On 5 October, a hearing on Chand's second application for bail was heard at the North Shore District Court before Judge David McNaughton. The Police filed their opposition, fearing tampering with witnesses (namely Marceau and her mother), and the mention during the police interview on 6 September that the attack was "revenge" against Marceau for not helping him. A letter from Marceau herself expressed concern for her own safety, noting that the house where Chand, his mother, and aunt lived and was to be bailed to was only 300 metres from her own home, and the fear that he could attack her again going about her daily routine.

Despite the opposition, Judge McNaughton allowed bail on strict conditions. Chand was bailed to his mother's house with a 24-hour curfew, with him not being allowed to leave the house except for medical or legal appointments, and only accompanied by a designated person.

==Murder==
On the morning of 7 November 2011, Christie was at home with her mother and maternal grandmother. Her father at the time was in Australia with work. The Marceau house was a two-story property and sat on a hill sloping away from the road, with the front door on the upper level and the back door on the lower level.

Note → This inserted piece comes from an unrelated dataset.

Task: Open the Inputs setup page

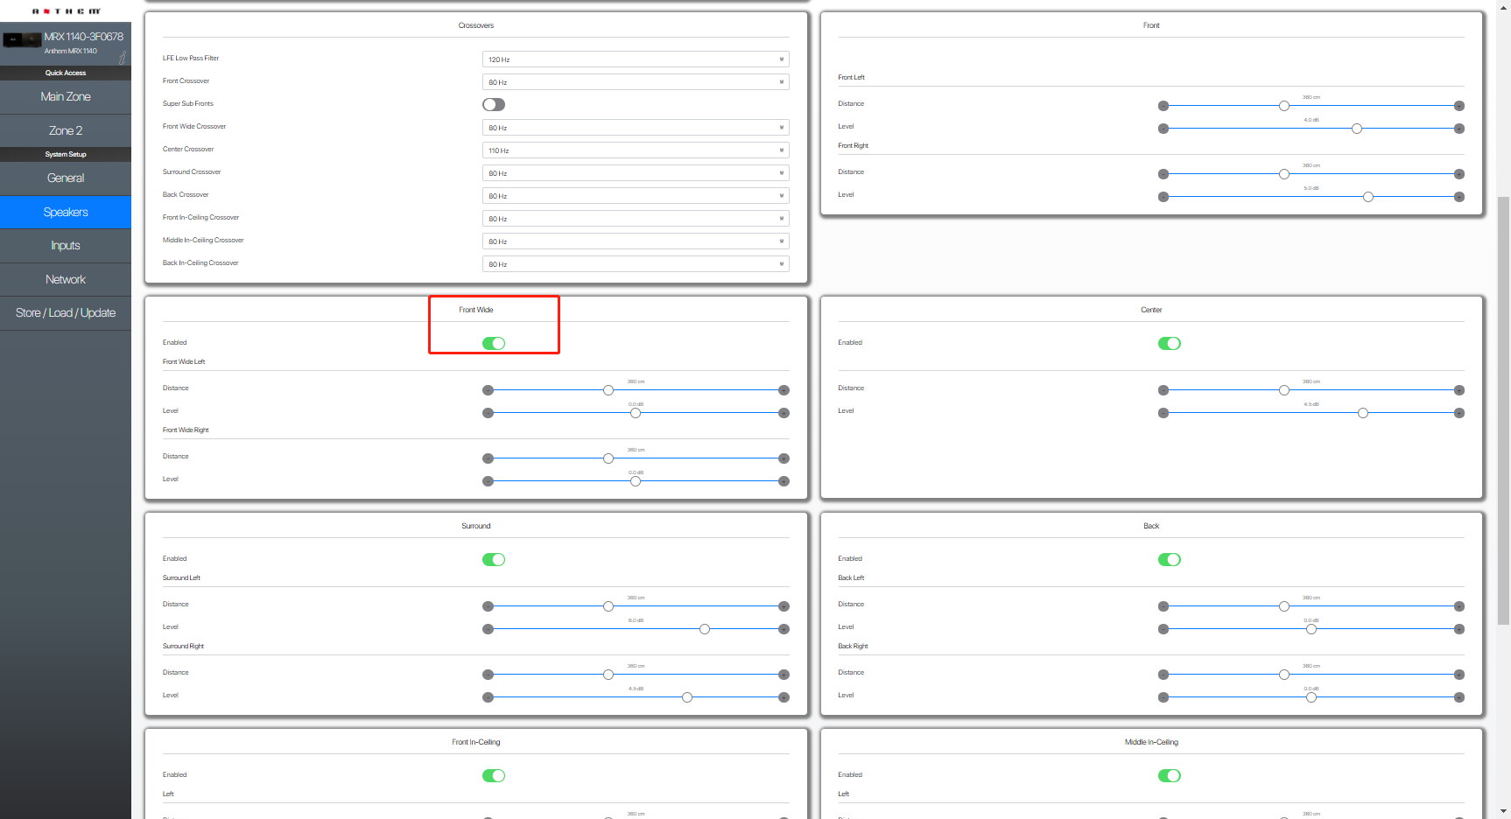Action: pos(66,246)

At around 7 am, Christie was asleep downstairs and her mother was upstairs when the front doorbell rang. Christie was a frequent online shopper and it was not unusual for couriers to call in the early morning with deliveries. Thinking it was a courier, Christie's mother inadvertently opened the door to Chand, who was wielding a large kitchen knife. She backed away and screamed in warning to Christie, and when Chand asked who was home, her mother lied that Christie's father was home in another room.

Christie in reaction to her mother's scream had woken up and run up the stairs, only to be confronted by Chand. She was subsequently kicked in the chest by Chand, falling back down the stairs. Getting back up, Christie ran out the back door, across the rear deck to the back gate, and tried to unlatch the gate. Chand caught up to her, stabbing her in the left side of the face, causing Christie to collapse on the deck. She was stabbed an additional ten times by Chand before the knife blade bent 90 degrees and became useless.

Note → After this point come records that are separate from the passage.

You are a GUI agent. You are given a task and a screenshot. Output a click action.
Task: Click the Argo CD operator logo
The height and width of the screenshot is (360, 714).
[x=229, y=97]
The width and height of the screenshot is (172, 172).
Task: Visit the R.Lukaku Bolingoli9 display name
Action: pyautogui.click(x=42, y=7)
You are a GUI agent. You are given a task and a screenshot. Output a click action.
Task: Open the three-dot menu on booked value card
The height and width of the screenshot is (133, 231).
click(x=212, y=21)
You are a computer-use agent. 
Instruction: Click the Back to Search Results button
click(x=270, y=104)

Christie's mother had left her daughter and Chand to call 111. Her mother subsequently found Christie on the deck, still breathing, but Christie's injuries were too severe and she died in her mother's arms before emergency services could arrive. Chand remained at the scene until the police arrived. When asked by one officer what he was doing at the house, he replied "[for] reprisal", and when further asked why his hands were shaking, he replied, "It's not easy to kill someone, is it?" He then asked officers if it was all right to listen to his iPod. He was subsequently arrested for Christie's murder.

==Trial==
In October 2012, Akshay Chand appeared at the Auckland High Court for the murder of Christie Marceau. The court heard how Chand's mental state had deteriorated leading up to the crime. At the time of the murder, he believed Christie Marceau had turned into the devil. He also believed that he had cervical cancer and that he could hear the voice of a girl named "Pauline" in his head.

During the trial, two different psychiatrists stated that Chand suffered from paranoid schizophrenia and may never recover, needing institutional care for the rest of his life.

At the conclusion of the trial, Chand was found not guilty of murder by reason of insanity. He was sentenced on 17 October 2012 to a psychiatric institution indefinitely.